Accurx investigating post-Bank Holiday national outage
Accurx has apologised to GP practices using its online consultation tool after an outage affected its systems on Tuesday morning.
The technology company said there was a 41-minute period where patients were not able to access triage forms.
Although it has identified that ‘one device’ appeared to load a patient triage form ‘over one million times within a few minutes’, the company said it had not identified ‘any evidence of malicious activity’.
An email to customers said: ‘We’re really sorry for the disruption you and your patients experienced yesterday morning. We recognise that the timing immediately after a Bank holiday will have made this particularly challenging for practices managing high demand.
The update explained: ‘On 5 May 2026 between 08:02 – 08:43am patients were intermittently unable to access the Patient Triage form for their practice. Some Accurx links in patient messages also failed to load during this period, although patients would have received messages as normal.
It added: ‘We have identified a highly unusual event where a single device appears to have attempted to load one practice’s patient triage form over one million times within a few minutes.

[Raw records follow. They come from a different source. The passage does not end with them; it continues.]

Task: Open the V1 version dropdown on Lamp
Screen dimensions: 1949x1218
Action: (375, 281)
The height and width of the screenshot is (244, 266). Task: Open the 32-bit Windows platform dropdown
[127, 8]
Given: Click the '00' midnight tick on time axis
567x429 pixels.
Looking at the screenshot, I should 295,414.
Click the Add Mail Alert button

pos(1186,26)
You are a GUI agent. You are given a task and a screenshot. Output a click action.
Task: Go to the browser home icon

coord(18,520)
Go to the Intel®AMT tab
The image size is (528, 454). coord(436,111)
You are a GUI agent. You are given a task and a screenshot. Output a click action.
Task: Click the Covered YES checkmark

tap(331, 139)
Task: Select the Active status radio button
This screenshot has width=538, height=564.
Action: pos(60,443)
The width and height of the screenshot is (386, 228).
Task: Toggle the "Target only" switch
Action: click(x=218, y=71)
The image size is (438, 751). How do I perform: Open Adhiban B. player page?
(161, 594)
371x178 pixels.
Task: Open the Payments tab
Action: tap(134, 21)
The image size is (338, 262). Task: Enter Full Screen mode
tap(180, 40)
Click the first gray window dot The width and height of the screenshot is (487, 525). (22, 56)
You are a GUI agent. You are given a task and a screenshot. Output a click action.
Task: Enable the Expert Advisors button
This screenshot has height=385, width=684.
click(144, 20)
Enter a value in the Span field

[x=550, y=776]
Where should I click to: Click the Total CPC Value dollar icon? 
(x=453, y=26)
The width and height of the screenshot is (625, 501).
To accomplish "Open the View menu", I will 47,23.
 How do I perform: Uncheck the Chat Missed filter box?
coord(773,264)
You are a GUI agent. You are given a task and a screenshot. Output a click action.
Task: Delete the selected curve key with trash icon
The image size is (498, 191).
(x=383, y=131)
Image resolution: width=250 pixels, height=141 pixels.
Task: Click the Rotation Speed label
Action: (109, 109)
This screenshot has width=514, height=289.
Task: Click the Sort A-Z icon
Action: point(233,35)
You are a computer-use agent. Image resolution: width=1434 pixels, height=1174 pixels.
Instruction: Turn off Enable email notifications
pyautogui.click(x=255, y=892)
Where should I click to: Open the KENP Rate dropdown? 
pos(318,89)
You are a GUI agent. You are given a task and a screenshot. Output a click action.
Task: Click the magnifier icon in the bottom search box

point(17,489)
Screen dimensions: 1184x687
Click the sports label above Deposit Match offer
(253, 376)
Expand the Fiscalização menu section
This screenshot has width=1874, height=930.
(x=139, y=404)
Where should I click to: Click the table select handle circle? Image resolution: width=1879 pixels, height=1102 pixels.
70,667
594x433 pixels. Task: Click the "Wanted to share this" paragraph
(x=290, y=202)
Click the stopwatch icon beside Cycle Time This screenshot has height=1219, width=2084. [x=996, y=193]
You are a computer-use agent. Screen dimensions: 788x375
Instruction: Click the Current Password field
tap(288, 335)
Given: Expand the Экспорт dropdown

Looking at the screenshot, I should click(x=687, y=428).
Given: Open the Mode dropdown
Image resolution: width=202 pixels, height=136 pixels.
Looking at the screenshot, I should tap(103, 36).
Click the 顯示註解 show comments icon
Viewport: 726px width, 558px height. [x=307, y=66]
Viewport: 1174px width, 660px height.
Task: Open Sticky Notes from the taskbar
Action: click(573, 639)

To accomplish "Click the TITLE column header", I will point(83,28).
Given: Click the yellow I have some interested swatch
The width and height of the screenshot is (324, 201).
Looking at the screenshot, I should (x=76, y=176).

It explained that this is equivalent to the number of requests that would be expected across the whole country over the space of a week.
‘At the same time, our systems experienced compounding failures which contributed to wider disruption across other practices. At this stage, we are investigating whether these events were directly related’, it said.
Accurx said it was already ‘actively involved’ with the practice involved as part of its investigation into the matter.
The company also said it has ‘implemented immediate mitigations and are implementing further changes to prevent this happening in the future’.
It said this included:
- Enhanced detection of abnormal traffic patterns.
- Introducing rate-limiting measures to prevent extreme volumes of requests from overwhelming the system.
- Rearchitecting our patient-facing services to prevent a compounding failure.
The company said: ‘We will complete a full post-incident review and share a detailed report on our user support page once our investigation is complete, including any further actions we are taking.
‘We know Patient Triage is critical to your ability to deliver care and safely manage demand, and are taking this incident seriously.’
Last year, GP practices were asked to review and correct 57,000 patient records containing vaccination coding errors, after an IT fault which affected Accurx’s Batch Messaging system.